First-Principles Calculation of the Optical Rotatory Power of Periodic Systems: Modern Theory with Modern Functionals

TL;DR

This paper develops a modern first-principles approach to calculate the optical rotatory power of periodic systems, incorporating advanced functionals and orbital magnetization theory, validated through applications to quartz and comparison with experiments.

Contribution

It introduces a comprehensive method for computing optical rotation in periodic insulators using modern density functional theory and orbital magnetization concepts.

Findings

Validated implementation in Crystal software.

Confirmed importance of electric dipole-quadrupole terms.

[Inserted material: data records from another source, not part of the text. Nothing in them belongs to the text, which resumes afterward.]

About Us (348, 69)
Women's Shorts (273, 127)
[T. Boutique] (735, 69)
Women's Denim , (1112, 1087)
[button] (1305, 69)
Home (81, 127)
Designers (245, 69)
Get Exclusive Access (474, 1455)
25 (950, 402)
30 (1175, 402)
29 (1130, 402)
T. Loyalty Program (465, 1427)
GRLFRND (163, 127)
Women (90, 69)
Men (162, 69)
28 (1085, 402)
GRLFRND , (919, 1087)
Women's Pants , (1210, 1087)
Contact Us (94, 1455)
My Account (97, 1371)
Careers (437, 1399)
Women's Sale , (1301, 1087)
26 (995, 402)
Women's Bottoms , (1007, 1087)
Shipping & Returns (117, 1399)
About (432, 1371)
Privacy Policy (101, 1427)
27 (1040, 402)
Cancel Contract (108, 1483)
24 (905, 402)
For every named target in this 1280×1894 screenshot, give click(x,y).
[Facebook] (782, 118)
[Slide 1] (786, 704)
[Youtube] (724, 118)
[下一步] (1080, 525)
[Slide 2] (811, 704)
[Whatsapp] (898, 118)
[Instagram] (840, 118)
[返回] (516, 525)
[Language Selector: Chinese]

Achieved agreement with experimental data using advanced functionals.

Abstract

An analysis of orbital magnetization in band insulators is provided. It is shown that a previously proposed electronic orbital angular-momentum operator generalizes the ``modern theory of orbital magnetization'' to include non-local Hamiltonians. Expressions for magnetic transition dipole moments needed for the calculation of optical rotation (OR) and other properties are developed. A variety of issues that arise in this context are critically analyzed. These issues include periodicity of the operators, previously proposed band dispersion terms as well as, if and where needed, evaluation of reciprocal space derivatives of orbital coefficients. Our treatment is used to determine the optical rotatory power of band insulators employing a formulation that accounts for electric dipole - electric quadrupole (DQ), as well as electric dipole-magnetic dipole, contributions. An implementation in the public \textsc{Crystal} program is validated against a model finite system and applied to the $\alpha$-quartz mineral through linear-response time-dependent density functional theory with a hybrid functional. The latter calculations confirmed the importance of DQ terms. Agreement against experiment was only possible with i) use of a high quality basis set, ii) inclusion of a fraction of non-local Fock exchange, and iii) account of orbital-relaxation terms in the calculation of response functions.